Personal information
- Full name: Roy Eric Brown
- Date of birth: 5 October 1945 (age 80)
- Place of birth: Shoreham-by-Sea, England
- Position: Goalkeeper

Senior career*
- Years: Team / Apps / (Gls)
- 1962–1968: Tottenham Hotspur / 1 / (0)
- 1968–1969: Reading / 63 / (0)
- 1970–1974: Notts County / 113 / (0)
- 1975: Mansfield Town / 1 / (0)

= Roy Brown (footballer, born 1945) =

English footballer (born 1945)

Roy Ernest Eric Brown (born 5 October 1945) is an English former professional footballer who played for Tottenham Hotspur, Reading, Notts County and Mansfield Town.

==Playing career==
Brown joined Tottenham Hotspur as an amateur in September 1961 and was signed professionally in October 1962. As goalkeeper he played one first team match in 1966 for the Spurs at White Hart Lane in a 3-1 reverse against Blackpool on 15 October 1966. However, Brown made 250 appearances at various levels in his time with the club. Brown signed for Reading in July 1968 and featured in 63 matches.
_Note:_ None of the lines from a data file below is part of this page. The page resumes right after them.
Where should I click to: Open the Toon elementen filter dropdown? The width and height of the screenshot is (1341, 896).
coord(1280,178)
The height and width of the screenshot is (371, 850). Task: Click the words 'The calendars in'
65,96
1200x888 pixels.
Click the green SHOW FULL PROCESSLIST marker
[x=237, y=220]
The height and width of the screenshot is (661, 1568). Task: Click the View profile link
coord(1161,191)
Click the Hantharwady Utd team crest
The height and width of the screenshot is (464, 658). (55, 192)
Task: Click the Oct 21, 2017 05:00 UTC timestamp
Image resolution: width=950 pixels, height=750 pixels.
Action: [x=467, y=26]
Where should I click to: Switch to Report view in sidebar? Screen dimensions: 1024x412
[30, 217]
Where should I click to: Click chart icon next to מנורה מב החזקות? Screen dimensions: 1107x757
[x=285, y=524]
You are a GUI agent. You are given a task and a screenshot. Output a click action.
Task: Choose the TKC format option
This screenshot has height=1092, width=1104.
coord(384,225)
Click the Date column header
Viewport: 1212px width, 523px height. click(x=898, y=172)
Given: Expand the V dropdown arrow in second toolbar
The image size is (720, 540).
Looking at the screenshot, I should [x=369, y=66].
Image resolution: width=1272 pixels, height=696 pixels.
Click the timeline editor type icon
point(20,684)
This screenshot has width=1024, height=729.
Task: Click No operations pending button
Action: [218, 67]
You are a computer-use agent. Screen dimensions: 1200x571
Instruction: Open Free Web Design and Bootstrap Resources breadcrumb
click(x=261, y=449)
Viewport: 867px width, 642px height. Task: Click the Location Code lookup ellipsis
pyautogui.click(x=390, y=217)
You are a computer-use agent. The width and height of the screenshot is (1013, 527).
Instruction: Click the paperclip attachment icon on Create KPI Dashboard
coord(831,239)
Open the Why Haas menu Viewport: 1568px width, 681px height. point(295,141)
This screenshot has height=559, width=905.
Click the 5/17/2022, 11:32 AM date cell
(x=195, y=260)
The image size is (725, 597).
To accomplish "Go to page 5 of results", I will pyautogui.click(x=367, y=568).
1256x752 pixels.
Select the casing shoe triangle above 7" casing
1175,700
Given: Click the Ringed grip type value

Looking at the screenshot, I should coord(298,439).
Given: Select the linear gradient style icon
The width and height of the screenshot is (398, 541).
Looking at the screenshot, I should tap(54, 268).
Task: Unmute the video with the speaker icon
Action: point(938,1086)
In July 1970 he transferred to Notts County where he went on to make a further 113 appearances before joining Mansfield Town in November 1975 where he made one senior appearance.

==Post-football career==
Brown held the position of Sports Centre manager in Newark-on-Trent, Watford and Reading before becoming Head of Leisure for Reading Borough Council, a post he held between 1975 and 1999. In addition he was secretary of the Reading Golf club and later held the same position at Ham Manor Golf Club, Angmering, Sussex.